In the description of the present specification, reference to the terms "one embodiment," "some embodiments," "examples," "particular examples," or "an alternative embodiment," etc., means that a particular feature, structure, material, or characteristic described in connection with the embodiment or example is included in at least one embodiment or example of the invention. In this specification, schematic representations of the above terms do not necessarily refer to the same embodiments or examples. Furthermore, the particular features, structures, materials, or characteristics described may be combined in any suitable manner in any one or more embodiments or examples.

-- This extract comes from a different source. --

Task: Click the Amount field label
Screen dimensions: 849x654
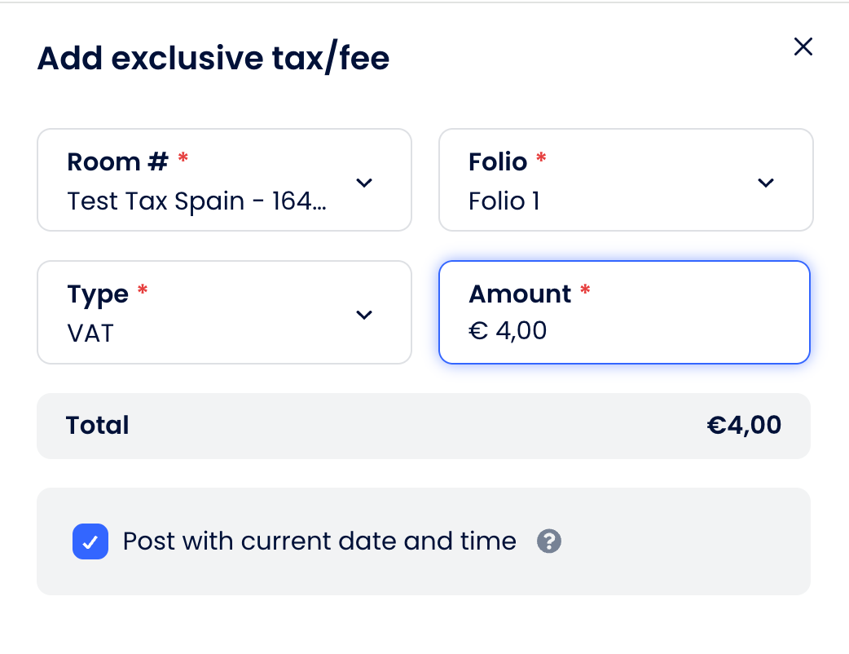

The above-described embodiments do not limit the scope of the present invention. Any modifications, equivalent substitutions and improvements made within the spirit and principles of the above embodiments should be included in the scope of the present invention.

Claims

1. A method for generating defects based on a DreamBooth fine-tuning Stable Diffusion model is characterized by comprising the following steps:

2. The method for generating defects based on a streambooth fine-tuning Stable Diffusion model as claimed in claim 1, wherein the method comprises the steps of: the configuring the training parameters of the streambooth, setting the rare tag identifier associated with the rare defect training sample as a tag for training, includes: a new defect description vocabulary is set and embedded into the text encoding space as a rare tag identifier.

3. The method for generating defects based on a streambooth fine-tuning Stable Diffusion model as claimed in claim 1, wherein the method comprises the steps of: the industrial defect pictures with rare characteristics comprise multiple angle defect pictures of the same industrial product.

4. The method for generating defects based on a streambooth fine-tuning Stable Diffusion model as claimed in claim 1, wherein the method comprises the steps of: the collected rare defect training samples for training are stored in the same folder.